Già il profeta Isaia, secoli e secoli prima di Cristo, come abbiamo letto nella prima lettura, scriveva a riguardo: “Allora si apriranno gli occhi ai ciechi e si schiuderanno gli orecchi dei sordi. Allora – i tempi del Messia – lo zoppo salterà come un cervo e griderà di gioia la lingua del muto”. Ecco i miracoli di Gesù, già Isaia ne aveva parlato, miracoli tutti carichi di significato. A quanti ciechi Gesù ha aperto gli occhi? E perché lo faceva? Perché aveva pietà di quei poveretti? Sarà pure, ma soprattutto perché voleva dire a noi uomini: “Aprite gli occhi che siete ciechi e non capite dove sta la verità e dove sta il bene”.  Ci acceca l’orgoglio, la presunzione, l’idea di essere perfetti…E dunque attraverso questi miracoli Gesù vuol dire che Lui è venuto a rifare l’uomo perché il peccato l’ha rovinato; quegli handicap fisici sono il segno di un handicap che ognuno di noi si porta dentro: è l’handicap del peccato, è terribile e non esistono medici che lo risolvono quaggiù questo handicap del cuore, solo Lui lo può fare.
Ecco allora il senso del miracolo del Vangelo che oggi ci è annunciato. Ci ha detto San Marco che Gesù attraversava il territorio della Decàpoli, cioè un territorio pagano, compie un miracolo fuori dei confini della geografia sacra, e questo per dire che a Lui appartiene tutta la terra e tutta la storia, non un popolo solo e Lui è venuto a rifare tutto l’uomo, tutti gli uomini, non ci sono uomini fuori della grazia del Signore.
Gli condussero un sordomuto; di questa malattia la scienza ci dice che i sordomuti non parlano perché non sentono, l’organo della parola il più delle volte è intatto, è l’udito che non funziona e siccome non si odono i suoni non li si possono nemmeno riprodurre e questo è importante nel miracolo di Gesù; quest’uomo non riusciva a parlare perché era sordo, non poteva udire.
Gesù lo prende in disparte, lontano dalla folla. perché, quando c’è rumore, il Signore non opera.

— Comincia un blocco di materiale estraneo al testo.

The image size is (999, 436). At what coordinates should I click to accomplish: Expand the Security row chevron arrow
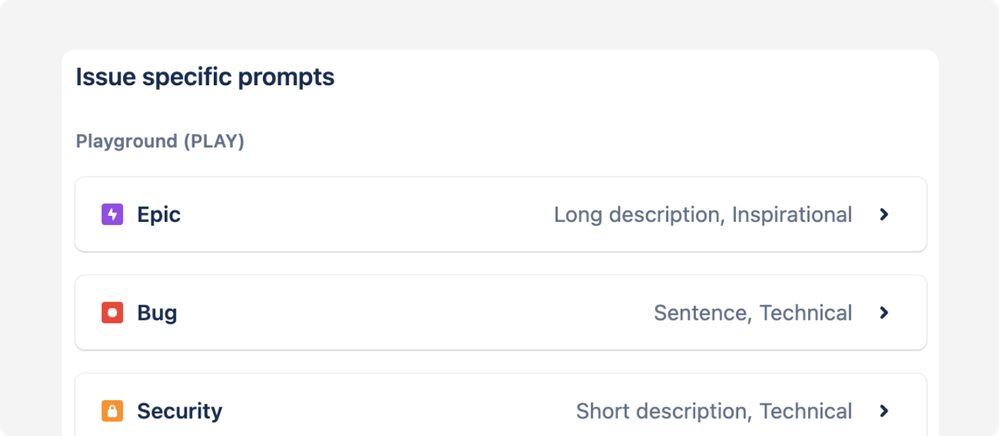click(x=884, y=411)
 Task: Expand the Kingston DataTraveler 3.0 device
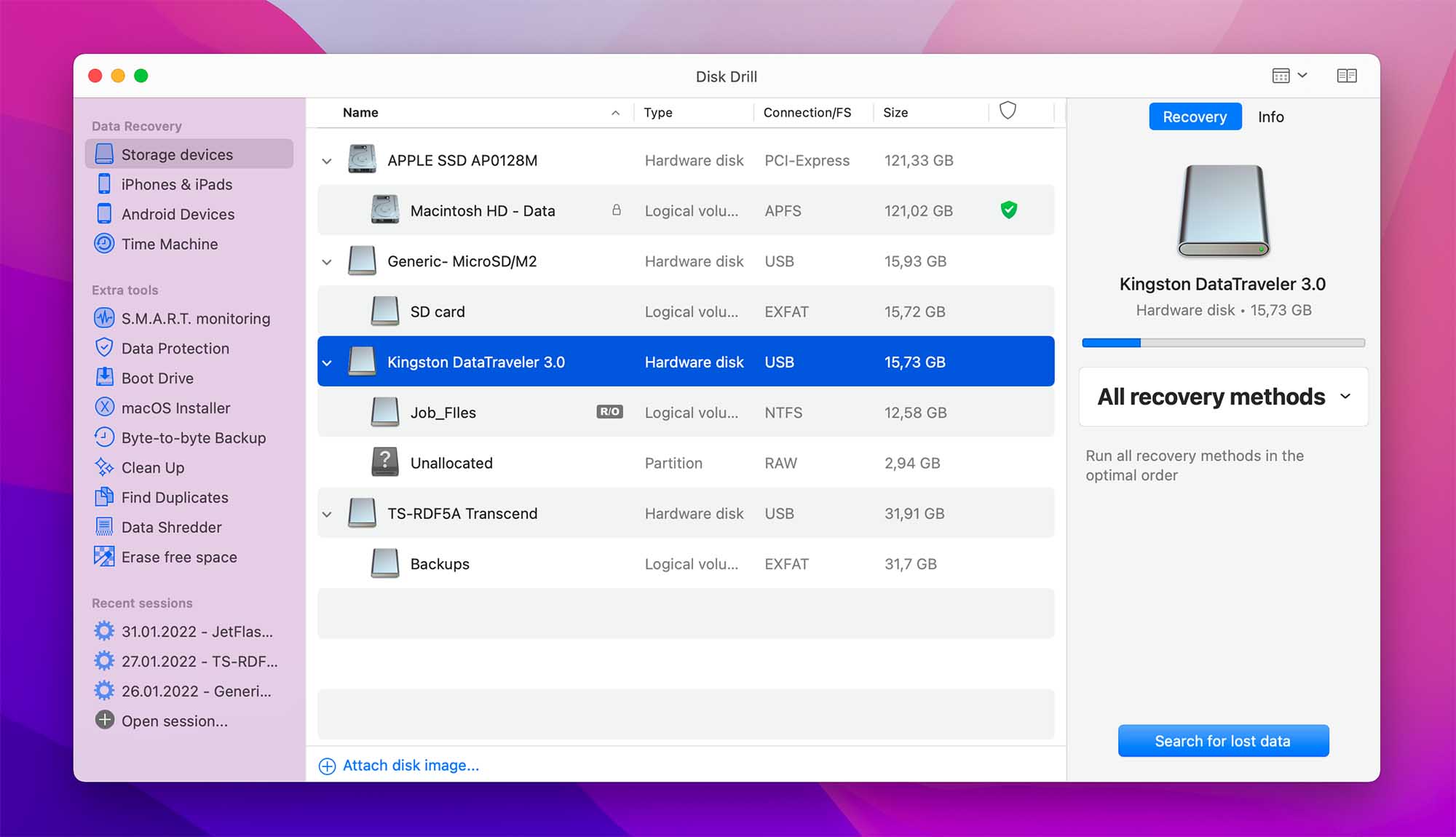(x=327, y=361)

Perché il Signore possa operare nella nostra vita occorre che si ripeta questa condizione, occorre che noi siamo disponibili ad andare un po’ in disparte con Gesù, a tu per tu. Noi veniamo in Chiesa, certo, ma non basta! Occorre il momento in cui ciascuno di noi si mette a tu per tu col Signore, io e il Signore, a tu per tu, guardandosi quasi negli occhi: “Signore, che vuoi da me?”: La celebrazione comunitaria è importante, certo, ma non sostituisce il rapporto a tu per tu col Signore. È importante questo; ecco allora anche il valore di certi momenti di silenzio durante la liturgia. Gesù dunque lo porta lontano dalla folla, compie dei gesti un po’ misteriosi e, guardando verso il cielo, emette un sospiro e dice: “Effatà”, cioè: “Apriti!”.

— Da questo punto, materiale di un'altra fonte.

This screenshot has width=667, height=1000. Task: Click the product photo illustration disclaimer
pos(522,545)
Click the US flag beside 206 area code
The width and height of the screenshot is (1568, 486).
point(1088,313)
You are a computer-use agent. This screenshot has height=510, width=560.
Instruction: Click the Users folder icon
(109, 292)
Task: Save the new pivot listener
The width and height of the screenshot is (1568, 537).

Ecco il senso, allora, del miracolo. Gesù dice a me, a ciascuno di noi oggi: “Apriti, perché se tu sei muto, se tu non riesci a dare testimonianza come dovresti è perché non ascolti! Apriti all’ascolto! Apri le orecchie, il cuore, la mente, la vita all’ascolto di Dio e vedrai che riuscirai a testimoniarlo!”.
Proviamo allora ad immaginare che Gesù anche oggi su ciascuno di noi emette un sospiro quasi per dire: “Quando ti decidi? Apriti!”. Il racconto prosegue: subito gli si aprirono gli orecchi, si sciolse il nodo della lingua e parlava correttamente. Anche oggi attraverso il Sacramento, attraverso la Parola Gesù dice a ciascuno di noi: “Apriti! non aver paura, sciogliti e vedrai che sarai capace di dare veramente la testimonianza della tua fede”. Il mondo oggi ha bisogno di cristiani testimoni, coraggiosi, che parlano correttamente, come dice il Vangelo, non che dicono parole di Vangelo però poi alla prova dei fatti fanno tutto il contrario, loro per primi; abbiamo bisogno di parlare correttamente e soprattutto di essere fedeli alle parole che diciamo.
Questa è grazia di Dio, non è solo forza nostra, per questo siamo qui. Chiediamo al Signore, dunque, che pronunci anche oggi su ciascuno di noi questa parola: “Apriti!”.